What needs to be done | Return, without any changes, the lines of the data from the one containing "You are a GUI" through the end of the data, both ends included, leaving out the pictures.

(Element and text location data)

******************************

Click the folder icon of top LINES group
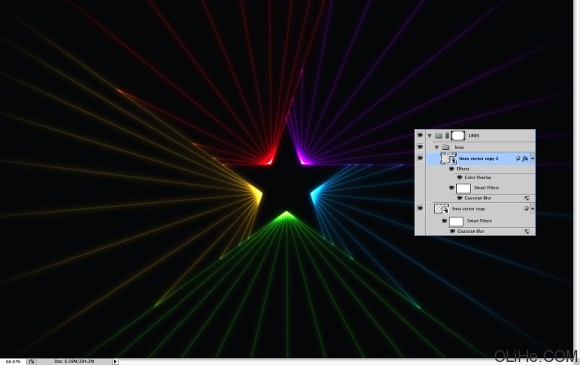[x=438, y=136]
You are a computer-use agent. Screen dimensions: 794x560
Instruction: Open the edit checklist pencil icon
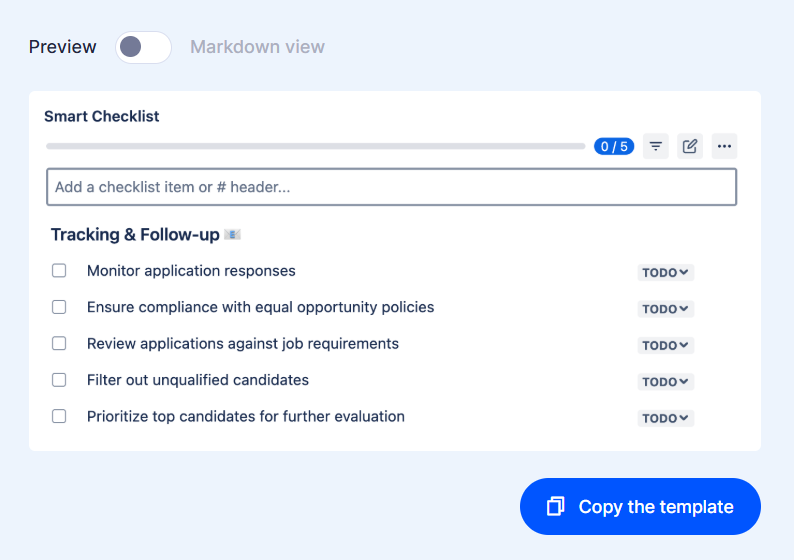690,146
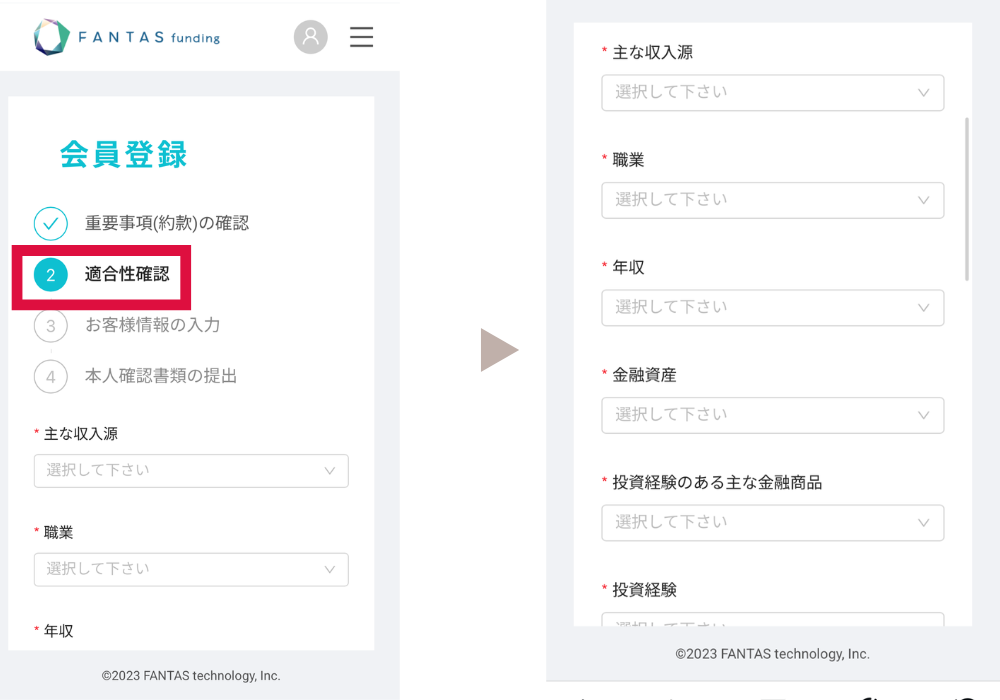Click the 本人確認書類の提出 step label
This screenshot has height=700, width=1000.
(x=161, y=376)
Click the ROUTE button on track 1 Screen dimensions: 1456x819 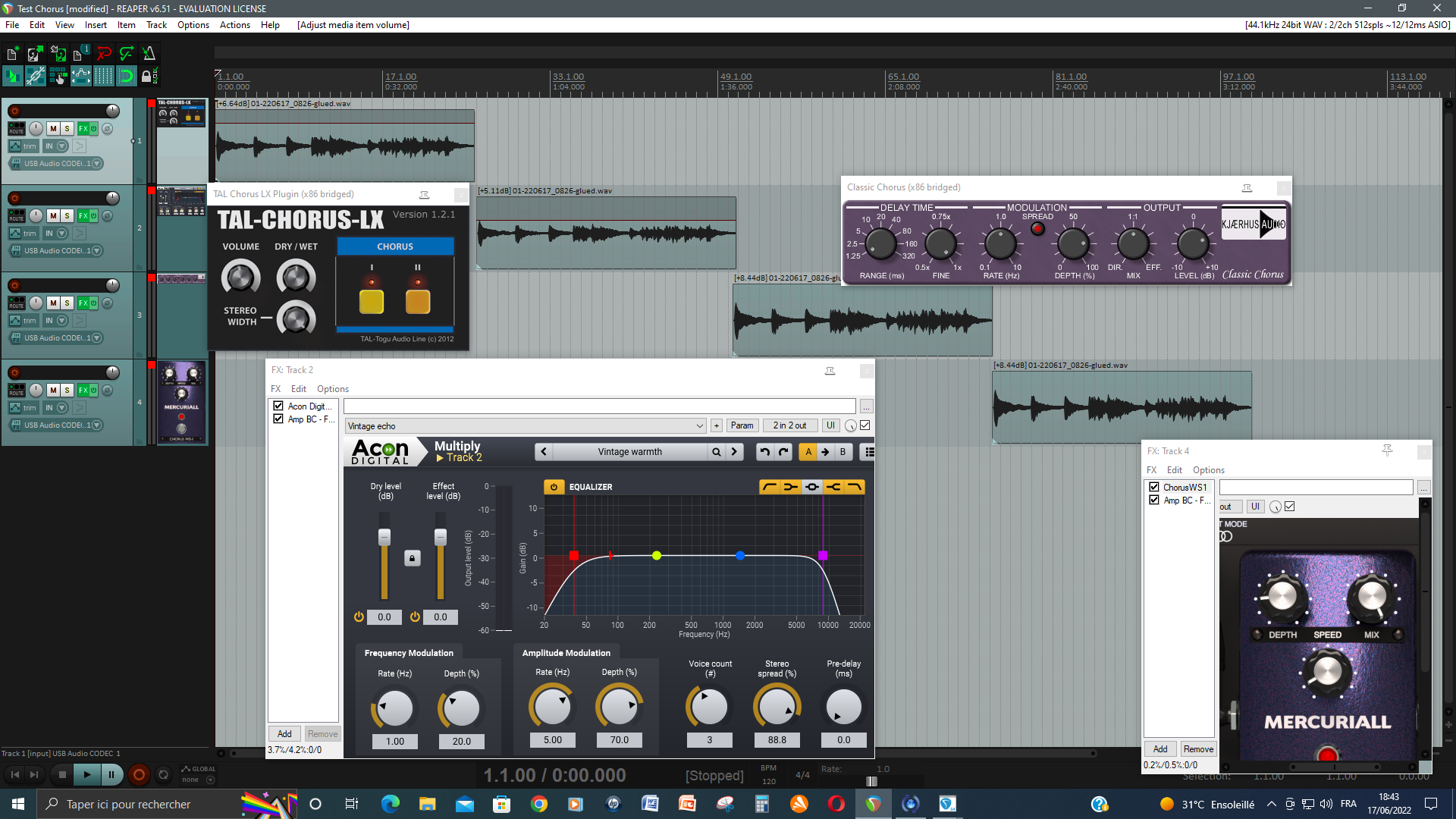tap(16, 129)
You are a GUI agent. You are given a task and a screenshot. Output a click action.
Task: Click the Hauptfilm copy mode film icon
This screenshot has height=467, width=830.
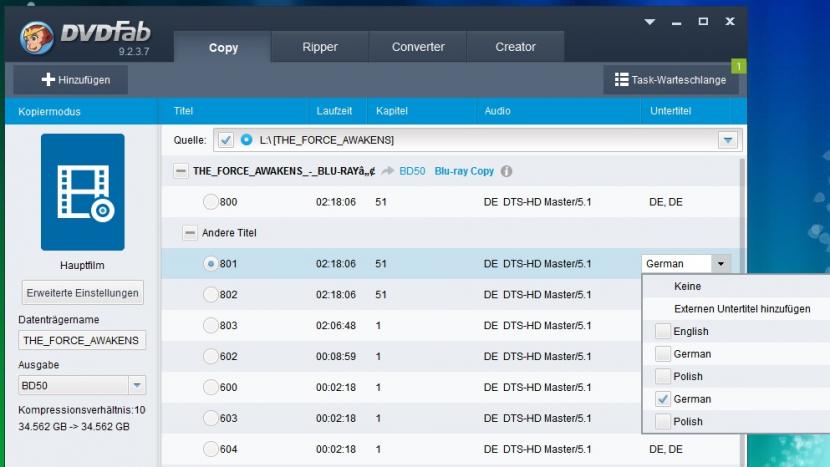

******************************

Task output |
You are a GUI agent. You are given a task and a screenshot. Output a click action.
Task: Click the Hauptfilm copy mode film icon
This screenshot has height=467, width=830.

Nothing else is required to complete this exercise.